Until 31 December 2016, he was incumbent of the combined benefices of St Bartholomew in the City of London, known as the Parish of Great St Bartholomew, having been rector of St Bartholomew the Great since 1995 and priest in charge of St Bartholomew the Less since 2012.

Early life and education

Dudley was born in Birmingham where he attended King Edward’s School. After a year training at the Royal Military Academy Sandhurst, he returned to the Midlands to work for a travel company.

In 1974, Dudley studied theology at King's College London, graduating with Bachelor of Divinity and Master of Theology degrees. He studied for the priesthood at St Michael's College, Llandaff.

Dudley received a PhD from the University of London (King's College, London) in 1994 and pursued further studies in voluntary sector management at the Cass Business School, being awarded a MSc (City University) in 2006.

Ordained ministry
Dudley was ordained as a deacon in 1979 and a priest in 1980 at Llandaff Cathedral. After a curacy in Whitchurch, Cardiff, he became vicar of Weston, Hertfordshire in 1983 before being appointed vicar of Owlsmoor, Berkshire (1988–95), where he oversaw the building of a new parish church. On 9 September 1995, he became Rector of St Bartholomew the Great in the Diocese of London. 
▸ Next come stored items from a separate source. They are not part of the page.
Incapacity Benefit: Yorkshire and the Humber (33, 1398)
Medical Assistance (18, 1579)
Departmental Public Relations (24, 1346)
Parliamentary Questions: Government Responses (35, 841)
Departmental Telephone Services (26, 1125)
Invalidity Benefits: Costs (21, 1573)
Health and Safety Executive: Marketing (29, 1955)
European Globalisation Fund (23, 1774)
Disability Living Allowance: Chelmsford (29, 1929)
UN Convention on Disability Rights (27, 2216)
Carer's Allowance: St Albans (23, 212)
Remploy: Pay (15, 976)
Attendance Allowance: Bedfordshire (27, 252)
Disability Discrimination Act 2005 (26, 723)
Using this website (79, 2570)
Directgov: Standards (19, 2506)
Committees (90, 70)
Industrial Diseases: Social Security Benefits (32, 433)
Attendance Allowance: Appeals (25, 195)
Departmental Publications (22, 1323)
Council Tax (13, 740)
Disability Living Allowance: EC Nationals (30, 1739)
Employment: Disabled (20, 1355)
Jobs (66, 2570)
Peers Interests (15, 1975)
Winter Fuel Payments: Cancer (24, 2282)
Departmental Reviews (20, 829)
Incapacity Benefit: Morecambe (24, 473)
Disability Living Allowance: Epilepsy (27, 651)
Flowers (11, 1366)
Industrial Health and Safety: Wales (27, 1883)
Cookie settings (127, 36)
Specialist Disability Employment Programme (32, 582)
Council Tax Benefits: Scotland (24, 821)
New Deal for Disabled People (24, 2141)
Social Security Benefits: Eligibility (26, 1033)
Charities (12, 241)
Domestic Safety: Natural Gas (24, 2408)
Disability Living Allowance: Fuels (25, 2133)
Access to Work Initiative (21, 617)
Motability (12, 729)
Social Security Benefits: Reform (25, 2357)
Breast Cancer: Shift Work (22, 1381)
In 2012, he also became priest in charge of St Bartholomew the Less. On 1 June 2015, the two parishes were dissolved and replaced with a united benefice, the Parish of Great St Bartholomew. The parish boundary incorporated precisely the two former parishes. Dudley continued as Rector of the new parish.

On 31 December 2016, Dudley retired from full-time ministry and stepped down as rector of Great St Bartholomew, with plans to become an "active priest who is also an independent scholar and writer".

Throughout the period of his ministry, he tended very much to the Anglo-Catholic wing of the Church of England.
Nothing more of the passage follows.